Tuesday, March 9, 2010

Getting there ugly - welcome to my world

I don't suppose I have a great deal in common with the Chairman of WPP, Sir Martin Sorrell. But I had to laugh when I saw his comment about 2009 being a year when clients 'got there ugly'.

Sir Martin, sir, welcome to my world.

For me, sometimes it's all I can do of a day to restrain myself from penning an irksome letter to some of my clients, and sign it off with 'Irked of Bellevue Hill'.

You see, what irks me (see, I'm getting there) is the number of Australian organisations that are happy to 'get there ugly' in recruitment comms, while spending a fortune on their consumer brand. For one such client, the disparity is incredible.

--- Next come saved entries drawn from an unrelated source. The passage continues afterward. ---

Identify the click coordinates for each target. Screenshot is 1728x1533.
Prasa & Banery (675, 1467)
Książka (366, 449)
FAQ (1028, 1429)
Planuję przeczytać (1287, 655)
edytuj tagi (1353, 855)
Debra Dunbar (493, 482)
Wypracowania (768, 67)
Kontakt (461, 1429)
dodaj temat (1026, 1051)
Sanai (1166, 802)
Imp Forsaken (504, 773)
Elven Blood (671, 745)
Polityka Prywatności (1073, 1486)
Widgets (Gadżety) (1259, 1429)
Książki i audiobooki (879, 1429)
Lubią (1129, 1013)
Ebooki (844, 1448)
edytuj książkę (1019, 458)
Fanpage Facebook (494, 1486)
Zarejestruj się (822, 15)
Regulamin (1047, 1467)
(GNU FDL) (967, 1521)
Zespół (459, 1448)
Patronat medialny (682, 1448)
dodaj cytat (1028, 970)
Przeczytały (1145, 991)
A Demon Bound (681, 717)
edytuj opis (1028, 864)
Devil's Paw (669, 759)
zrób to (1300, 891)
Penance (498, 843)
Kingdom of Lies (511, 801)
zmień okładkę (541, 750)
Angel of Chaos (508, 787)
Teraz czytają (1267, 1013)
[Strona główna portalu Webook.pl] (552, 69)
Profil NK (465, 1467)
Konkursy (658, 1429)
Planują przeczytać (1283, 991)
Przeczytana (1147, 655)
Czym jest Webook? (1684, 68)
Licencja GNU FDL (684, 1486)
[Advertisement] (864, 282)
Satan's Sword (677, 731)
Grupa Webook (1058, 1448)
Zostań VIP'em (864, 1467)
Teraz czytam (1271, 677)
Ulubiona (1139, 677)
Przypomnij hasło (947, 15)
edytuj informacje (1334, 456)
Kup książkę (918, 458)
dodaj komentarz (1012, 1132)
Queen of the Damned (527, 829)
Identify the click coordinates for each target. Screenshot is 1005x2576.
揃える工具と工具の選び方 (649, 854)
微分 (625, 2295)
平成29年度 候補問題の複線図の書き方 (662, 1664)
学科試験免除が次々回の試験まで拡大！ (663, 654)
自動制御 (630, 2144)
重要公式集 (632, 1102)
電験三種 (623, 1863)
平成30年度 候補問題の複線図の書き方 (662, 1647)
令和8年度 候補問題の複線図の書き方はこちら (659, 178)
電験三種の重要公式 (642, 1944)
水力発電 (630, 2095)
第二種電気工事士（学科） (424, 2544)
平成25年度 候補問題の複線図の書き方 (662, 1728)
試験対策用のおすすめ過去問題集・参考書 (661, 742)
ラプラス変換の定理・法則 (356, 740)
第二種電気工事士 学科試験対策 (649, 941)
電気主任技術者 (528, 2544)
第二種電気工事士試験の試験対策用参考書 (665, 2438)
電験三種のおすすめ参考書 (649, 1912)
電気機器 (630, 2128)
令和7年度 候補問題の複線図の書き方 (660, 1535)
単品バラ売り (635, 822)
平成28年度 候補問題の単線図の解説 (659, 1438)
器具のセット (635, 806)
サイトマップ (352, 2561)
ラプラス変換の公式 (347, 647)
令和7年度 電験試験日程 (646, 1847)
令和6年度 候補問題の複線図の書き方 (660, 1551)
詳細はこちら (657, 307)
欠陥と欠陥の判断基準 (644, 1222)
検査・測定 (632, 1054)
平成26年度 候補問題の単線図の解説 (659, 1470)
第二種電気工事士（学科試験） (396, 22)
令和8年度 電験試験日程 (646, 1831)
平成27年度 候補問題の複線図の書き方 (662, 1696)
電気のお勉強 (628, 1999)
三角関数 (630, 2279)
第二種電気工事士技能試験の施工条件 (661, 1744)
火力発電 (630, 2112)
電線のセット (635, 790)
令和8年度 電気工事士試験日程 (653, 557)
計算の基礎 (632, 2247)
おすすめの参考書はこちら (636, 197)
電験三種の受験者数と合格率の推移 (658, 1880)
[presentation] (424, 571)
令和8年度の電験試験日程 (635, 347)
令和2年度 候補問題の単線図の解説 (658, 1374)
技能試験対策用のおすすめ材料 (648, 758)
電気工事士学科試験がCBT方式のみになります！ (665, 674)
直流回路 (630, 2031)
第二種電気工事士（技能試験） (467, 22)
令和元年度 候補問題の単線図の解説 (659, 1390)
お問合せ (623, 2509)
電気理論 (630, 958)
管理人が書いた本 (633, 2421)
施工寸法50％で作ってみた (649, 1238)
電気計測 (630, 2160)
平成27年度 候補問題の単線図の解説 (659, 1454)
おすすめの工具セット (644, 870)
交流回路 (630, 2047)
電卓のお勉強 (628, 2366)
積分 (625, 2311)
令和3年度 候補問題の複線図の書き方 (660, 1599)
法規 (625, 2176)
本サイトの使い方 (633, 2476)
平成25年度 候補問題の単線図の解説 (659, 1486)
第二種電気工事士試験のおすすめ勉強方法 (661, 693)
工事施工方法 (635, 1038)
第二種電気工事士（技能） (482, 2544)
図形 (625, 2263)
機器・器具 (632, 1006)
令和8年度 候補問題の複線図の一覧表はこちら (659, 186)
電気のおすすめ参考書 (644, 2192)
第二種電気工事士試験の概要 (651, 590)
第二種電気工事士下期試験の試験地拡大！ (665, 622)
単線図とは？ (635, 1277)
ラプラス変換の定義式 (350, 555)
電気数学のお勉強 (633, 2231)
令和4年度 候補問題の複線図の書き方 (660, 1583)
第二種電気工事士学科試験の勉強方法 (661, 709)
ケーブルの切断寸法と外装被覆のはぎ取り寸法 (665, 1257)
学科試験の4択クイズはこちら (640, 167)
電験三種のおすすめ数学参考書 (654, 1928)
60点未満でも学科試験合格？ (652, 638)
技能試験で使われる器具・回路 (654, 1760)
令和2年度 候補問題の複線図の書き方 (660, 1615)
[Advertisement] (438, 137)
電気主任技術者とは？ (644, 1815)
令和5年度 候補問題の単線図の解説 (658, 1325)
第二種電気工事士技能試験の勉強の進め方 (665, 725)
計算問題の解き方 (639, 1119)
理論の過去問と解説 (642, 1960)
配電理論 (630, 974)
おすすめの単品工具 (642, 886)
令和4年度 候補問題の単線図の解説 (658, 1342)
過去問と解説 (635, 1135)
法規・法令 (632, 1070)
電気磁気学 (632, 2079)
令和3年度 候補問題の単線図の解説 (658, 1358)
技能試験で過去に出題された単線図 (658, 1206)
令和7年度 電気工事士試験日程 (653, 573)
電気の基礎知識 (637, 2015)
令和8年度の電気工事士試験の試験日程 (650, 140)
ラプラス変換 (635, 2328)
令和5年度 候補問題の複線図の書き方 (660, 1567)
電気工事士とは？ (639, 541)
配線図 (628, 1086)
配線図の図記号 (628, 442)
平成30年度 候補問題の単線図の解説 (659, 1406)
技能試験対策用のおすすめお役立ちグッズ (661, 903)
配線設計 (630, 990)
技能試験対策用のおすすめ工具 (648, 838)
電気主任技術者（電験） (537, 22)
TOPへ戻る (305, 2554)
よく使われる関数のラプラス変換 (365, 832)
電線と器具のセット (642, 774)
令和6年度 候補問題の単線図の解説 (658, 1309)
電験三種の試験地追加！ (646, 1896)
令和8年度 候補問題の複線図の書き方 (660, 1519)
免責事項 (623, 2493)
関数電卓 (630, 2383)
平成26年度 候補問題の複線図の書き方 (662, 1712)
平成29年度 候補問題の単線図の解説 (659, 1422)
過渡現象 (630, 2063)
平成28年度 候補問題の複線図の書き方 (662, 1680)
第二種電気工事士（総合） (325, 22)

Client X (as we shall call them) are a big name. They have recently spent a fortune on a heap of wonderfully creative ads on billboards, adshels, newspapers, and so on. I'd love to show you copies of these ads; their agency has done a great job in creating that warm, fuzzy feeling about an organisation that in reality is totally irrelevant to the vast majority of the population.

But the thing is, their recruitment advertising is hugely inconsistent. We've done some great work for them, even won some international awards for the ideas we brought to their largest recruitment programme.

But most of what they do in recruitment is boxy, text-heavy, uninspiring and - well - outdated. Why the difference?

Well because they are so big, bureaucratic and process-driven, some departments actually feel they need to preserve the status-quo rather than take any steps to improve. Where we have made improvements, our contacts have had to have been brave enough to come on the journey, damn the consequences. And they've often had to field the spears afterward.

So my question is, why the battle?

For the eight years I've been working in employment marketing/recruitment advertising, I've been party to a crucial insight. That a brand exists in an organisation's people.

Employees are an organisation's mouthpiece, they are the ones who live the values (whatever they may be) and they provide the foundations for whatever product, service or innovation that company is famous for.

But when most organisations recruit, they segue straight through values/culture straight onto technical skills. They could explain a whole lot more about their culture, and attract a lot more of the people who would live their brand, if they only looked harder at the employment messages they put out there.

A strong, tight, integrated advertising strategy that makes people feel something will help an organisation attract more of the right people, and in doing so save money through increased productivity from hiring people that fit.

Isn't it about time employers started thinking about their potential employees like customers?